Francis Biddle, the man for whom the lecture was named, served as U.S. attorney general from 1941 to 1945. A 1911 graduate of HLS, he began his career as private secretary to Supreme Court Justice Oliver Wendell Holmes, and for 27 years worked for a law firm in Philadelphia. In the 1930s and ’40s, he served in a number of government roles, including as chairman of the National Labor Relations Board, as a judge on the U.S. Court of Appeals for the Third Circuit, and as U.S. Solicitor General, before being appointed U.S. attorney general during under President Franklin D. Roosevelt. Biddle also was the U.S. member of the International Military Tribunal at Nuremburg.

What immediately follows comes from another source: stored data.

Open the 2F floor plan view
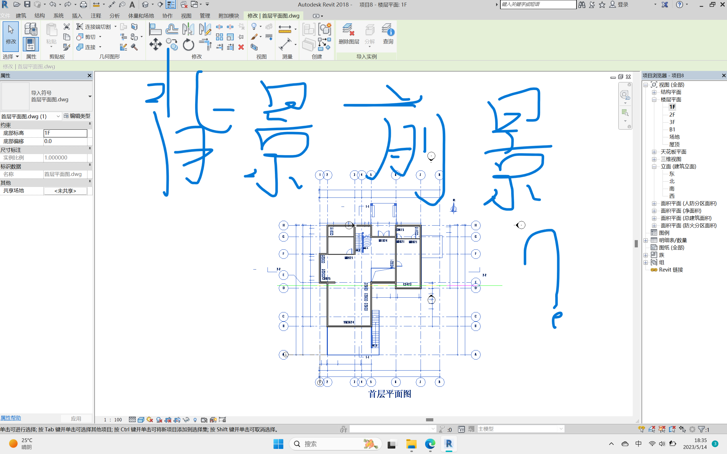This screenshot has height=454, width=727. coord(672,114)
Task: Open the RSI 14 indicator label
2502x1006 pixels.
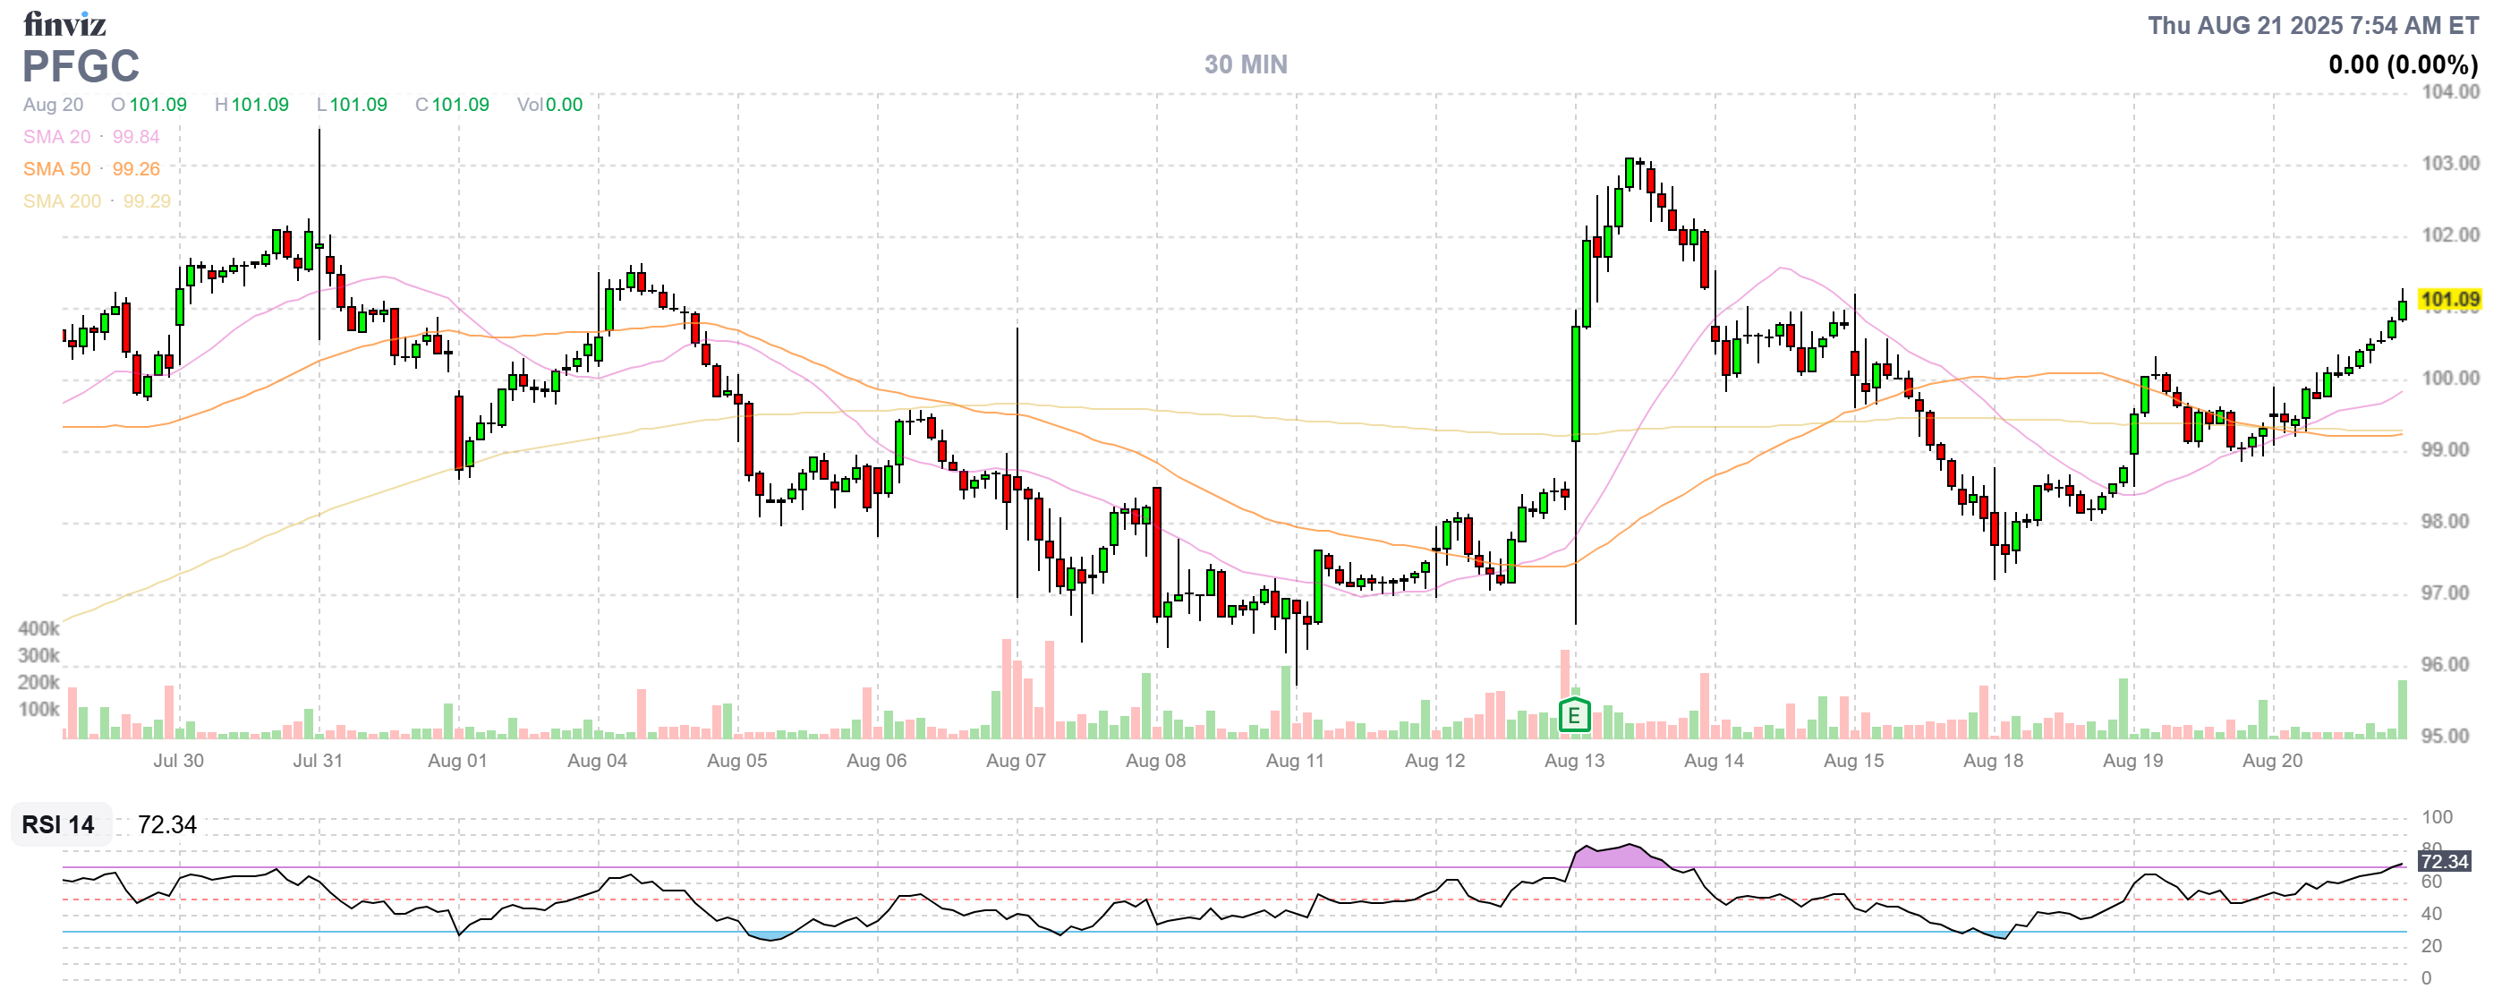Action: pos(58,824)
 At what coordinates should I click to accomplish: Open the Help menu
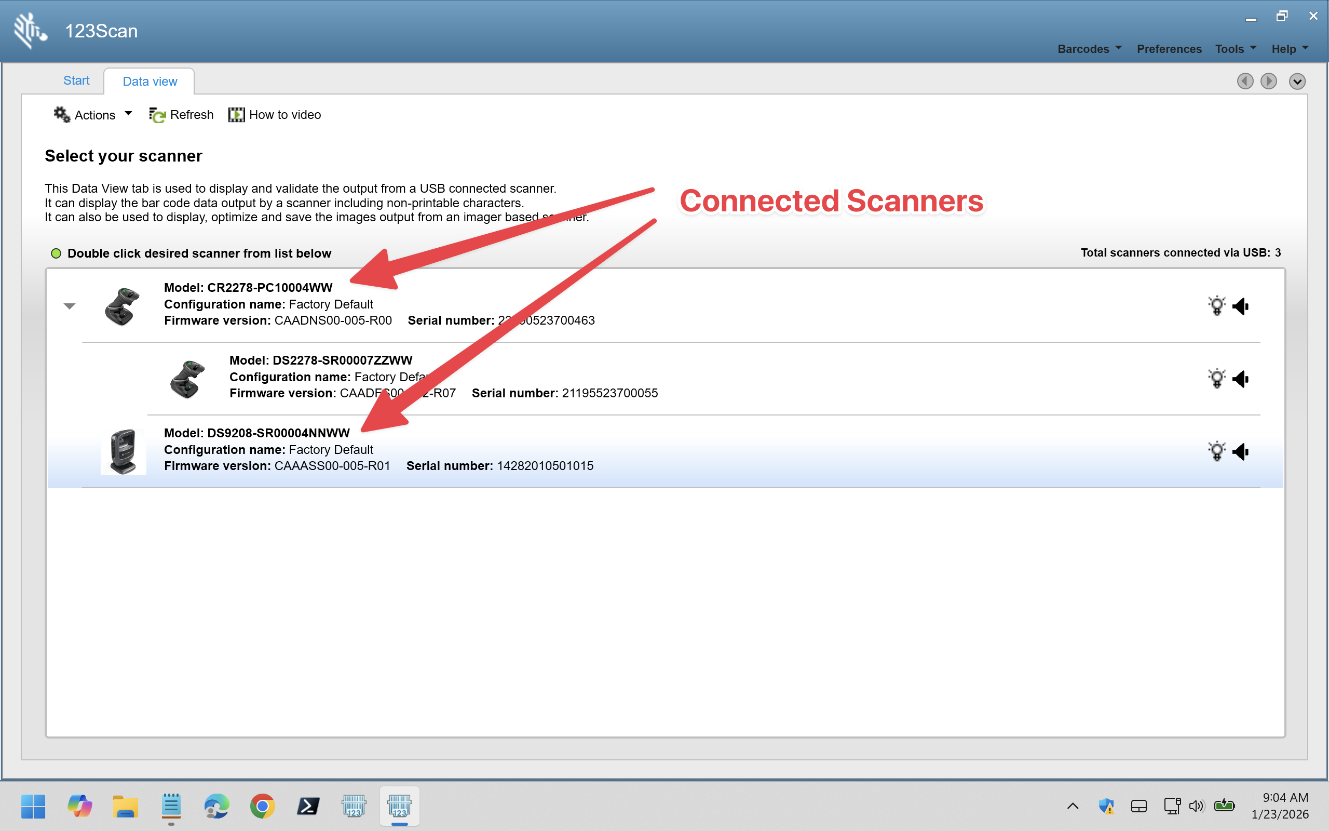(1289, 49)
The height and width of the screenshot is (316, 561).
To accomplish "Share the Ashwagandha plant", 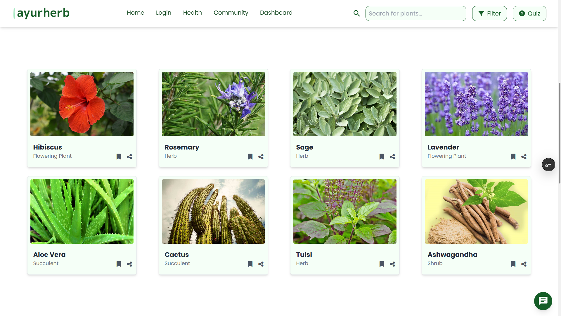I will point(524,264).
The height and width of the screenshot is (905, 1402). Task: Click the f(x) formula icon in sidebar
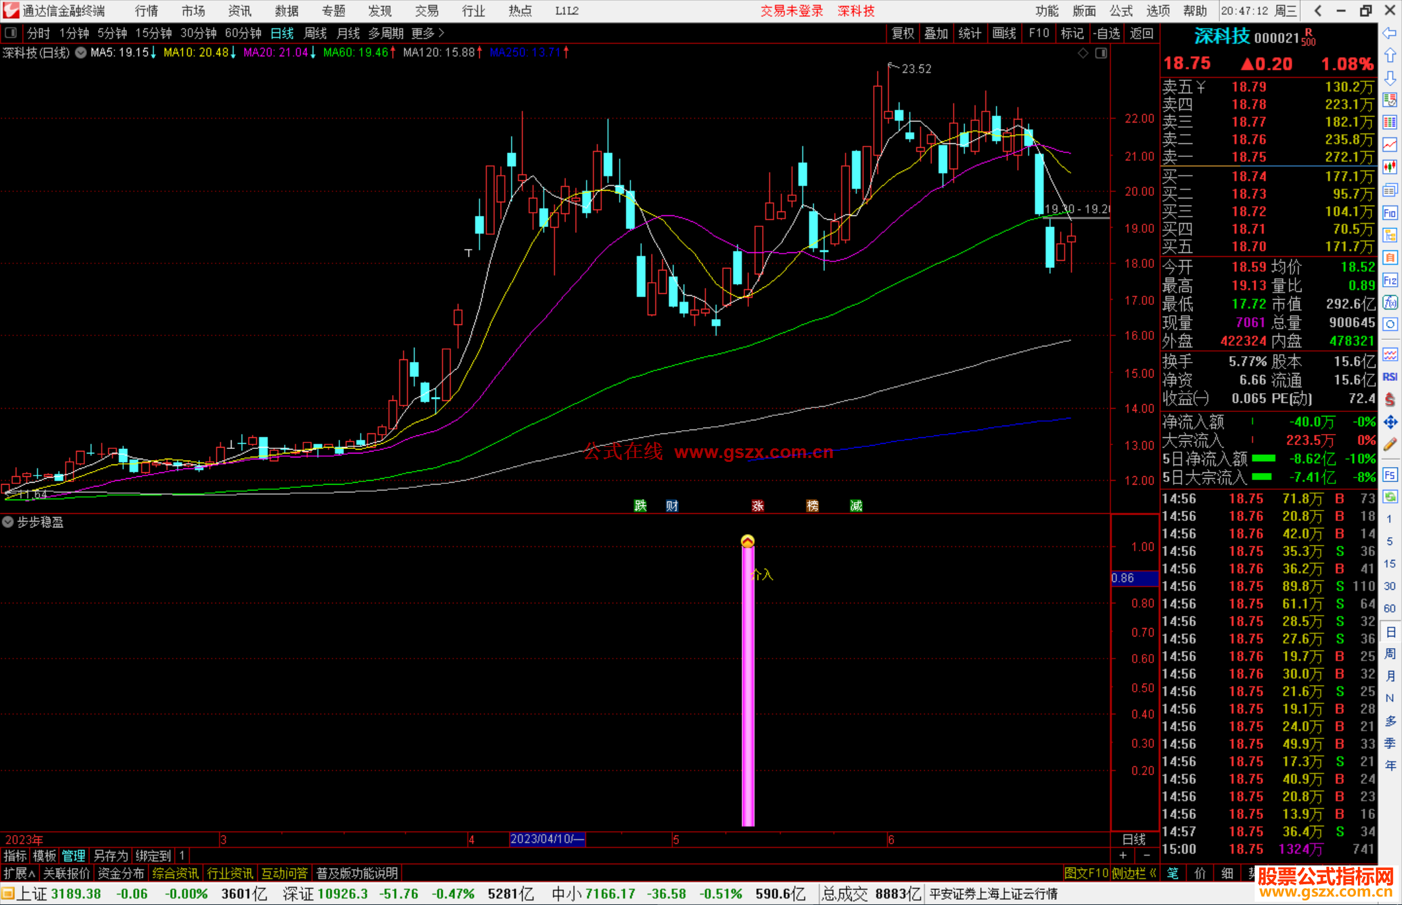click(1390, 302)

After Biddle’s death in 1968, his widow Katherine Garrison Chapin Biddle endowed the Francis Biddle Memorial Lecture in honor of her husband. A proponent of civil rights, Katherine Biddle asked that the selection of lecturers reflect “that civil liberties and civil rights were of particular concern to my husband and thus particularly appropriate subject areas for the lectures.”